:: DATA TO PROCESS

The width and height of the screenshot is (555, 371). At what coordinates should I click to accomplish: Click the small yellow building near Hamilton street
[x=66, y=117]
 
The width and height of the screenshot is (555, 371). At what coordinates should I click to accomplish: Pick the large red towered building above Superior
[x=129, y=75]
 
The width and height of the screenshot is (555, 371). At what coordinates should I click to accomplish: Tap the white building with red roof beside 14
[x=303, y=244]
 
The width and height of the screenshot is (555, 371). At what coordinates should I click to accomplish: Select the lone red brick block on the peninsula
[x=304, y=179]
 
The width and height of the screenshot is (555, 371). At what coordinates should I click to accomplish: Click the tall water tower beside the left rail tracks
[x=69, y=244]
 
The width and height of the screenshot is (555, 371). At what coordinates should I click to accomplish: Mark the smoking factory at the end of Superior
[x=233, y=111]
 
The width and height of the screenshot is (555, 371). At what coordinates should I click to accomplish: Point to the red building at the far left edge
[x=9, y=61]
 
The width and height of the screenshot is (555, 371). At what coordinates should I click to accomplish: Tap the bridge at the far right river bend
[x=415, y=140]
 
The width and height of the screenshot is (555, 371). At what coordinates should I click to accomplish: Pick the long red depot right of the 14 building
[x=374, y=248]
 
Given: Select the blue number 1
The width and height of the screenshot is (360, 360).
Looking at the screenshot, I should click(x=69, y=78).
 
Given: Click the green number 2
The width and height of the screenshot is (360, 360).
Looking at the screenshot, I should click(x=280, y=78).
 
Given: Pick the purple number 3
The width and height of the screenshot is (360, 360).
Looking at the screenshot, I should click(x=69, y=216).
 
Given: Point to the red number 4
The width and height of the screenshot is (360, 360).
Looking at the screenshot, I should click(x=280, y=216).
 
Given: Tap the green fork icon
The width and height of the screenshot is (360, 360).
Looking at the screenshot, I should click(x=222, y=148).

::::

PROBLEM DETAILS: Reproduce each of the dataset rows above line for line, with no changes.

RESPONSE TO THIS TASK:
The width and height of the screenshot is (555, 371). At what coordinates should I click to accomplish: Click the small yellow building near Hamilton street
[x=66, y=117]
 
The width and height of the screenshot is (555, 371). At what coordinates should I click to accomplish: Pick the large red towered building above Superior
[x=129, y=75]
 
The width and height of the screenshot is (555, 371). At what coordinates should I click to accomplish: Tap the white building with red roof beside 14
[x=303, y=244]
 
The width and height of the screenshot is (555, 371). At what coordinates should I click to accomplish: Select the lone red brick block on the peninsula
[x=304, y=179]
 
The width and height of the screenshot is (555, 371). At what coordinates should I click to accomplish: Click the tall water tower beside the left rail tracks
[x=69, y=244]
 
The width and height of the screenshot is (555, 371). At what coordinates should I click to accomplish: Mark the smoking factory at the end of Superior
[x=233, y=111]
 
The width and height of the screenshot is (555, 371). At what coordinates should I click to accomplish: Point to the red building at the far left edge
[x=9, y=61]
 
The width and height of the screenshot is (555, 371). At what coordinates should I click to accomplish: Tap the bridge at the far right river bend
[x=415, y=140]
 
The width and height of the screenshot is (555, 371). At what coordinates should I click to accomplish: Pick the long red depot right of the 14 building
[x=374, y=248]
 
Given: Select the blue number 1
The width and height of the screenshot is (360, 360).
Looking at the screenshot, I should click(x=69, y=78).
 
Given: Click the green number 2
The width and height of the screenshot is (360, 360).
Looking at the screenshot, I should click(x=280, y=78).
 
Given: Pick the purple number 3
The width and height of the screenshot is (360, 360).
Looking at the screenshot, I should click(x=69, y=216).
 
Given: Point to the red number 4
The width and height of the screenshot is (360, 360).
Looking at the screenshot, I should click(x=280, y=216).
 
Given: Tap the green fork icon
The width and height of the screenshot is (360, 360).
Looking at the screenshot, I should click(x=222, y=148).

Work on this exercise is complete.